I have a pandas dataframe that consist of 5000 rows with different countries and emission data, and looks like the following:
| country | year | emissions |
|---|---|---|
| peru | 2020 | 1000 |
| 2019 | 900 | |
| 2018 | 800 |
The country label is an index.
eg. df = emission.loc[['peru']]
would give me a new dataframe consisting only of the emission data attached to peru. My goal is to use a variable name instead of 'peru' and store the country-specific emission data into a new dataframe.
what I search for is a code that would work the same way as the code below:
country = 'zanzibar'
df = emissions.loc[[{country}]]
From what I can tell the problem arises with the iloc function which does not accept variables as input. Is there a way I could circumvent this problem?
In other words I want to be able to create a new dataframe with country specific emission data, based on a variable that matches one of the countries in my emission.index()all without having to change anything but the given variable.
One way could be to iterate through or maybe create a function in some way? Thank you in advance for any help.

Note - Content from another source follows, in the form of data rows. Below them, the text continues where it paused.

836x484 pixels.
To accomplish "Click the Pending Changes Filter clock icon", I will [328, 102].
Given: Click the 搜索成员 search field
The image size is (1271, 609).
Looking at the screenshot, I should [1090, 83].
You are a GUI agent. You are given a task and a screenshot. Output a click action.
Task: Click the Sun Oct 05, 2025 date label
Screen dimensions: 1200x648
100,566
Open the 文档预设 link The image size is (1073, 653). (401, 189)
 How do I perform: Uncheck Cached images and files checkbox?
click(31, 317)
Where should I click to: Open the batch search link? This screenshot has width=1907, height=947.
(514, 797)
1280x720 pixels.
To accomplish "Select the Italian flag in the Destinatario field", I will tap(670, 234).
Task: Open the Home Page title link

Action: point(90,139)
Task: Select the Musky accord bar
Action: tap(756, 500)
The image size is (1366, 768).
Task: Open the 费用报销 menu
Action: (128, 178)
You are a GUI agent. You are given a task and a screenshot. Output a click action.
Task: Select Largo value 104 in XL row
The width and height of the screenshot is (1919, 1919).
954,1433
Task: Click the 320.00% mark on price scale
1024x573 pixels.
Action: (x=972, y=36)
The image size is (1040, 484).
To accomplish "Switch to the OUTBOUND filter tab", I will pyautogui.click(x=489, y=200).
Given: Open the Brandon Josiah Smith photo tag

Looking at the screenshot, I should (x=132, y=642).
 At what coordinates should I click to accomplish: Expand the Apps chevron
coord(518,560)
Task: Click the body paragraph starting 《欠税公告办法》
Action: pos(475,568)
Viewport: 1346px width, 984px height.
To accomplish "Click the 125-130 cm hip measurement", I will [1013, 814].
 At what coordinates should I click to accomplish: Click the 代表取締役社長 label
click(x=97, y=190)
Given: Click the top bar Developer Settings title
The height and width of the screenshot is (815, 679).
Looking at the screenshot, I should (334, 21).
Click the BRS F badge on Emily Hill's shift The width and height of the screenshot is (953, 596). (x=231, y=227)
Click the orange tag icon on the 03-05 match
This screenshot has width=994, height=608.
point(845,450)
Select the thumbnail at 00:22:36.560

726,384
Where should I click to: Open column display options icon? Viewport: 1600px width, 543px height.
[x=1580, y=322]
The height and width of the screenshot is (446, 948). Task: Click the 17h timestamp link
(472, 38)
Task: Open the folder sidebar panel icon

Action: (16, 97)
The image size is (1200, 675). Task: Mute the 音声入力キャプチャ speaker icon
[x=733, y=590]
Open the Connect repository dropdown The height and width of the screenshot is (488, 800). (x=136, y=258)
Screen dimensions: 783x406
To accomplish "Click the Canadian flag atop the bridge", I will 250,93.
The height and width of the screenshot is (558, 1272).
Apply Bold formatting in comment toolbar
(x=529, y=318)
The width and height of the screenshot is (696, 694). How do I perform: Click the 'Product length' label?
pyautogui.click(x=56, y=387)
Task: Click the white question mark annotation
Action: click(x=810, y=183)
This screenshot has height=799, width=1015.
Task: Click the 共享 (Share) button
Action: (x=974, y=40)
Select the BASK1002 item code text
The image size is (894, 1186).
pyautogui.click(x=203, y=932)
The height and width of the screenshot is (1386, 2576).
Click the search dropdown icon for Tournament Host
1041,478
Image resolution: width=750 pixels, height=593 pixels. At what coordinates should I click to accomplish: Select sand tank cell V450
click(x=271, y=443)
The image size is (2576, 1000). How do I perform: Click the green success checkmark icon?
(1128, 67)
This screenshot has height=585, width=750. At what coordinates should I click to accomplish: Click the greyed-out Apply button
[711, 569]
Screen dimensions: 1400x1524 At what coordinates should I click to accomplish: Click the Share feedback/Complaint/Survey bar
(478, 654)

CodePudding user response:
You should be able to select by a certain string for your index. For example:
df = pd.DataFrame({'a':[1,2,3,4]}, index=['Peru','Peru','zanzibar','zanzibar'])
country = 'zanzibar'
df.loc[{country}]
This will return:
a
zanzibar 3
zanzibar 4
In your case, removing one set of square brackets should work:
country = 'zanzibar'
df = emissions.loc[{country}]
CodePudding user response:
An alternative approach where you dont use a country name for your index:
emissions = pd.DataFrame({'Country' : ['Peru', 'Peru', 'Peru', 'Chile', 'Chile', 'Chile'], "Year" : [2021,2020,2019,2021,2020,2019], 'Emissions' : [100,200,400,300,200,100]})
country = 'Peru'
Then to filter:
df = emissions[emissions.Country == country]
or
df = emissions.loc[emissions.Country == country]
Giving:
Country Year Emissions
0 Peru 2021 100
1 Peru 2020 200
2 Peru 2019 400